A novel explanation was offered for Israel’s chronic traffic congestion at a Knesset committee meeting on Thursday when an expert on transportation issues said that the country’s shape was largely to blame.
Dr. Moshe Becker from the Israel Association for Intelligent Transportation Systems told members of the Knesset Science and Technology Committee that Israel’s long, thin shape contributed to the problem. “Were Israel circular or rectangular, there would have been twice as many roads,” Globes quoted him as saying.
To be sure, Becker did not stop there. Human error also played its part, he said:
“In addition, Israel did not plan in advance where the level of motorization would increase, and did not properly plan its population distribution. Not enough use is made of knowledge in order to develop plans wisely. The Tel Aviv light rail should have been operating 30 years ago. Only a complete plan including integration of light railways in metropolitan areas and convenient moving from one form of transportation to another will make a change.”
Committee chairman MK Uri Maklev (United Torah Judaism) opened the discussion by saying that the purpose of the session was not to go over the statistics, which are more or less known, but to delve into causes and solutions.
“Everyone here, and especially those who were late, has encountered the traffic jams. The report is no surprise to us, but we came here to hear the reasons for it. On the one hand, we see that roads are being widened and developed, with light and heavy railways being added. On the other hand, there is no progress; and we only know that according to all the forecasts, the situation will get even worse.”
Dr. Robert Ishaq of the Technion Israel Institute of Technology Transportation Research Institute provided the committee members with the relevant data:
“We provide 467 parking places per 1,000 work places in the main business center in Tel Aviv, more than in the other cities examined in the OECD report. A rigorous parking standard went into effect here only last year, 15 years too late, and it will take the same length of time before it has an effect. The effective speed in public transportation is very low in comparison with these countries, and this keeps people away from public transportation — 25 percent use it in Israel, compared with a worldwide average of 60 percent and 80 percent in New York. We have no nationwide railway network. There are 15 suburban railway lines, 10 subway lines and nine light railway lines in Berlin.”
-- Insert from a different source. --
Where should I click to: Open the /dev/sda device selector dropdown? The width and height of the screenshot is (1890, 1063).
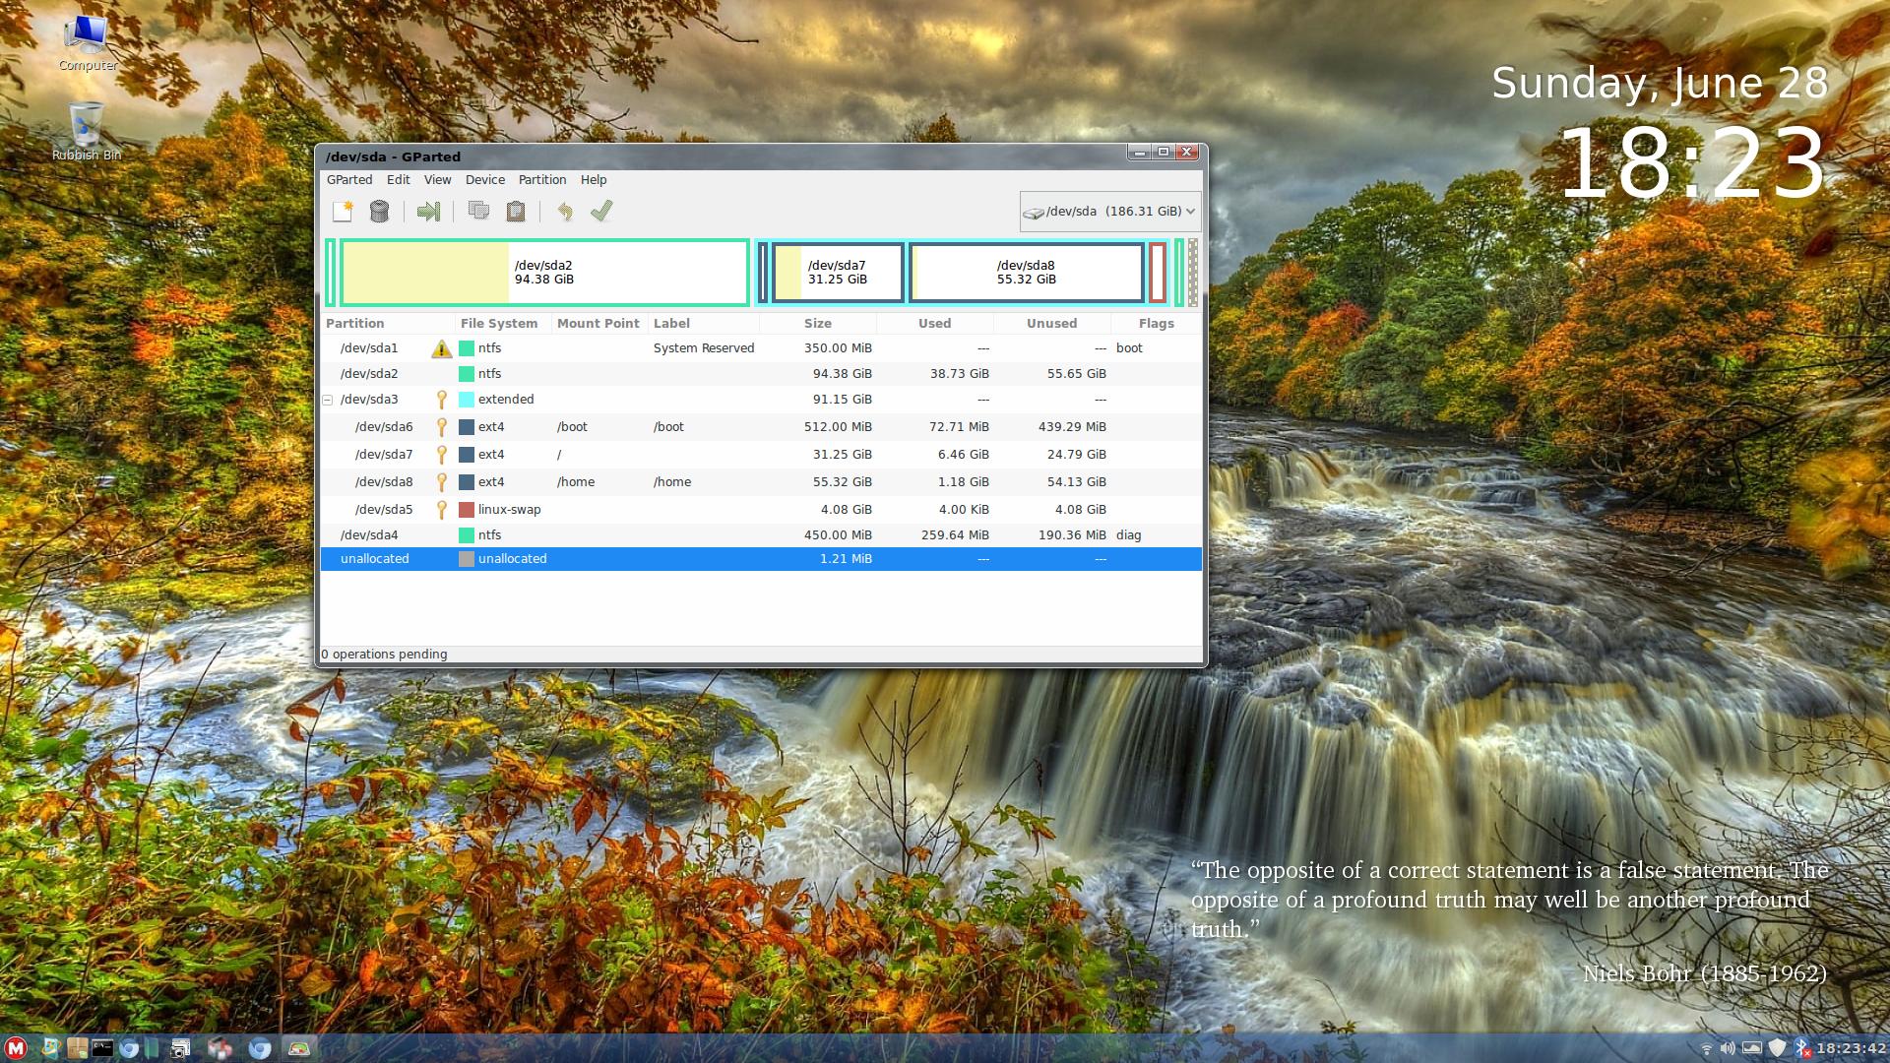click(x=1110, y=212)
Ishaq predicted that in 20 years, every user would spend one more hour on the road. “We’re losing NIS 20 billion a year,” he said. “We need a nationwide railway system and more diversified public transportation. It will cost NIS 200-250 billion to make up the gap between us and Western infrastructure. It will be worthwhile in the long run. In addition, travel sharing should be encouraged, and occupancy of passenger vehicles should be increased. Bicycle riders and pedestrians all over Israel should be encouraged.”
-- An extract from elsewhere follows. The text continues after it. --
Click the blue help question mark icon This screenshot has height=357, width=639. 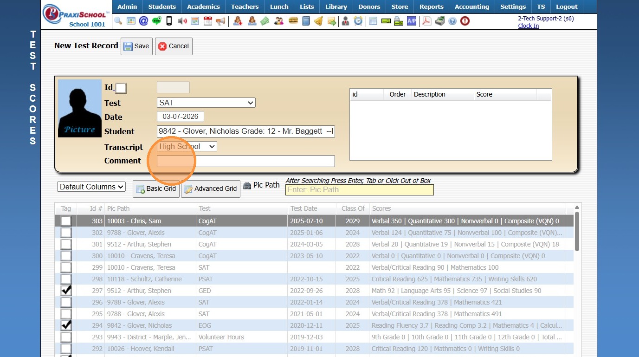pyautogui.click(x=452, y=21)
Politics has something to do with it too. MK Maklev faulted the state for “blocking shared transportation, which is part of the solution, for what appears to be unprofessional reasons of pressure from various groups. This will open new vistas. The prevailing idea is to do nothing in order to avoid making waves.”
He concluded the discussion: “We all agree that the solution is in public transportation. Rapid implementation is important, including suitable budgeting, rather than a project a minute. Otherwise, nothing we do will be enough. In view of the situation and what is liable to happen in the future, the government and the Ministry of Transport should declare a state of emergency. They should do the same thing in transportation that they did for housing; otherwise, the people in the housing will not be able to leave their homes; and we will find ourselves with a catastrophe.”